I had all sorts of great plans for the rest of the A-Z Challenge. But April vacation finally arrived – even though it still feels like February. And with that, the winds are blowing me to Nashville to visit my sister for a few days.
Without having the time to visit your blogs because I’ll be building play-doh sculptures with my niece and watching my nephew ride his bike, I’m going to take the rest of this week off.
But I’ll leave you with a story that will hopefully leave you encouraged in that you aren’t alone in this crazy journey.
It was my first manuscript. I think I’d been working on it for like two years. #iwasaslowlearner I should’ve moved on it with way earlier than I did instead of trying to incorporate all I was learning.
I joined an online critique site where I critiqued other writers’ work and they critiqued mine. About halfway through my story, one critiquer left me a pretty harsh crit. With out mincing words, he said that basically my story’s plotline was a disaster.
I was devastated. For about two weeks I couldn’t work on my story. Yes. I eventually overcame it, got my confidence back and kept writing. Looking back, I’m not sure if he was right or wrong, but I’m pretty sure he didn’t go about it the right way.
So, I’ve been there. If you’re writing your first story and get harsh feedback, consider it like breaking in those molar teeth. Rejection is part of it. And we need to learn from it and try and glean from it. Even if we don’t look at that crit for a few months, when we’re ready.
Maybe you’ve been getting rejections on fulls. Still be thankful that you got the requests. That means you had a great idea, wrote a good query, and had decent opening pages! That’s awesome.
Maybe you haven’t been able to get any requests off your query. That can be extremely discouraging. Relook at your query letter. Get feedback. If need be, relook at your story idea and your voice. This might not be the story that gets published but keep learning and know that it is possible.

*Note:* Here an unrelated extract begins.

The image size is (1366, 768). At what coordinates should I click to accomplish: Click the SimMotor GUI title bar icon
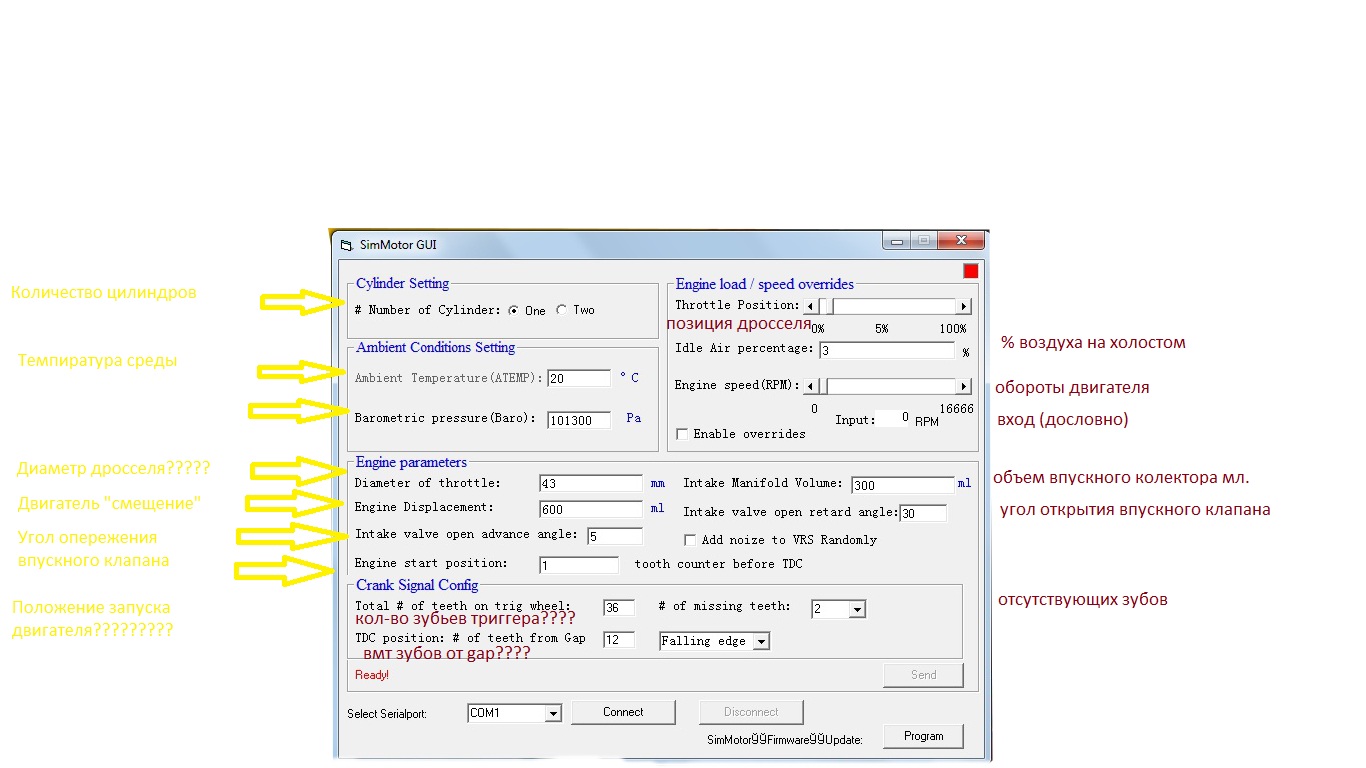click(347, 245)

Or maybe you have had an agent for a while but haven’t been able to land a book deal. I can’t imagine what that’s like. But obviously your writing has lots of potential. So keep trying! We’re behind you.
So try and celebrate the small victories, the small advances. And realize discouragement is a part of the writer’s journey. Except it as that and know it won’t last.
Feel free to share your most discouraging writing moment. Or share the small victories you’ve celebrated along the way.